Ob der kreative Output den selbstverliebten Höhenflügen nach den Landtagswahlerfolgen in Mecklenburg-Vorpommern geschuldet ist? Der Anti-AfD-Song der Sängerin Jennifer Rostock hat die AfDler*innen von der „Campus Alternative-Düsseldorf“ so inspiriert, dass sie Feder und Tinte gezückt und als Erwiderung selbst folgende Zeilen gedichtet haben. *** Trigger-Warnung: Aus der Kategorie „was ich lieber niemals gelesen hätte“ ***

Willst du ne Partei, die die Bürger als Pack beschimpft,
die Kindergartenkinder schon mit Gender-Schwachsinn impft?

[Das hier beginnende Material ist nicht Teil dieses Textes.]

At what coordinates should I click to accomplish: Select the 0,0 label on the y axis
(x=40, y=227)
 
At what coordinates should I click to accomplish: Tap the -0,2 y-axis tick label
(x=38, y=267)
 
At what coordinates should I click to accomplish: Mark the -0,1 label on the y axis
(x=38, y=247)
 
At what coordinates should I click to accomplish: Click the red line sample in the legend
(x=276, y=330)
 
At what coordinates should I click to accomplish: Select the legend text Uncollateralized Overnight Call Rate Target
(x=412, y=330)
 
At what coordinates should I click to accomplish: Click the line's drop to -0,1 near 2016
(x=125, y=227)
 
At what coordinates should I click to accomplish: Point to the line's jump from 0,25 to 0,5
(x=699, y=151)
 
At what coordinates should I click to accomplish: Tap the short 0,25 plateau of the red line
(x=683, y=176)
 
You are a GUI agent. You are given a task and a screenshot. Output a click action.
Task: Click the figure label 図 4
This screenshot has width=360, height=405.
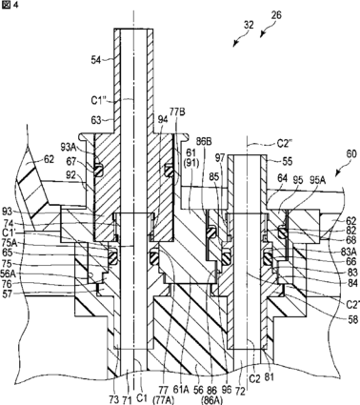coord(10,6)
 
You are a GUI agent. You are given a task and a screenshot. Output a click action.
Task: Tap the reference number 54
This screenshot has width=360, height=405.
coord(96,60)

Dann wähl die Altpartei’n, dann wähl die Altpartei’n!
Bist du gegen sichre Grenzen
und für Kuscheljustiz?
Du schmeißt Steine auf die “Bulln”,
kommen sie in deinen Kiez
Ja dann wähl die Altpartei’n, dann wähl die Altpartei’n!
Der Nationalstaat als dein Feindbild, Gesinnungsterror und was weiß ich.

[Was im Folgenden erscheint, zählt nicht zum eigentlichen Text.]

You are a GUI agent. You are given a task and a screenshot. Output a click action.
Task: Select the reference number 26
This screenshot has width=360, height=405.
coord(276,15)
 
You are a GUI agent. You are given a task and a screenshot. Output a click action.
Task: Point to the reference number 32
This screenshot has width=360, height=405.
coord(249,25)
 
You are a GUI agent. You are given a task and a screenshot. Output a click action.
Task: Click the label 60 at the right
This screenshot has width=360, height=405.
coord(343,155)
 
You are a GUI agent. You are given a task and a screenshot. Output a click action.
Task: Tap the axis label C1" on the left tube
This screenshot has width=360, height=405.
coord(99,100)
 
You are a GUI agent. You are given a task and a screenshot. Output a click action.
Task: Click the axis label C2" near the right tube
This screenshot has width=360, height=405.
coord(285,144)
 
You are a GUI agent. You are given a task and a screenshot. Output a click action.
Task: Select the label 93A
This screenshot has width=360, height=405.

Das alles riecht verdammt nochmal nach neunzehnachtundsechzig.

polizei in der grauzone gegen bunte bilder

Sprayer*innen, die ihre Bilder an der Hall of Fame am S-Bahnhof Eller anbringen, müssen damit rechnen, von der Polizei kontrolliert zu werden. Diese hatte Personalien von Sprayer*innen aufgenommen und ihre Bilder fotografiert. Von einem Sprayer nach dem Grund dafür befragt, wies ein Polizist auf das Anliegen der Stadt hin, die Kenntnisse über mögliche verfassungswidrige Zeichen haben wolle. Die WAZ hakte bei der Stadt nach: Im Kulturamt wisse man davon nichts. Der mit ähnlichen Fällen betraute Rechtsanwalt Patrick Gau sieht hier die auch in anderen Städten gängige polizeiliche Praxis bestätigt, Fotos der Graffiti und Tags zu sammeln, um deren Stil dann mit anderen, illegal angebrachten Graffiti abzugleichen. Dieses Vorgehen bestätigt der Düsseldorfer Polizeisprecher Andreas Czogalla, indem er vermutet, dass im Fall der Hall of Fame in Eller die diensthabenden Polizisten Elemente eines illegalen Bildes wiedererkannt und die Personalien der angetroffenen Sprayer*innen festgehalten haben. Britta Kollman von Verbunt-Jugendkunst Düsseldorf e.V. bemüht sich um Vermittlung und will Polizei, Lokalpolitiker*innen und Anwohner*innen klarmachen, dass das Sprayen an der Hall of Fame absolut legal ist.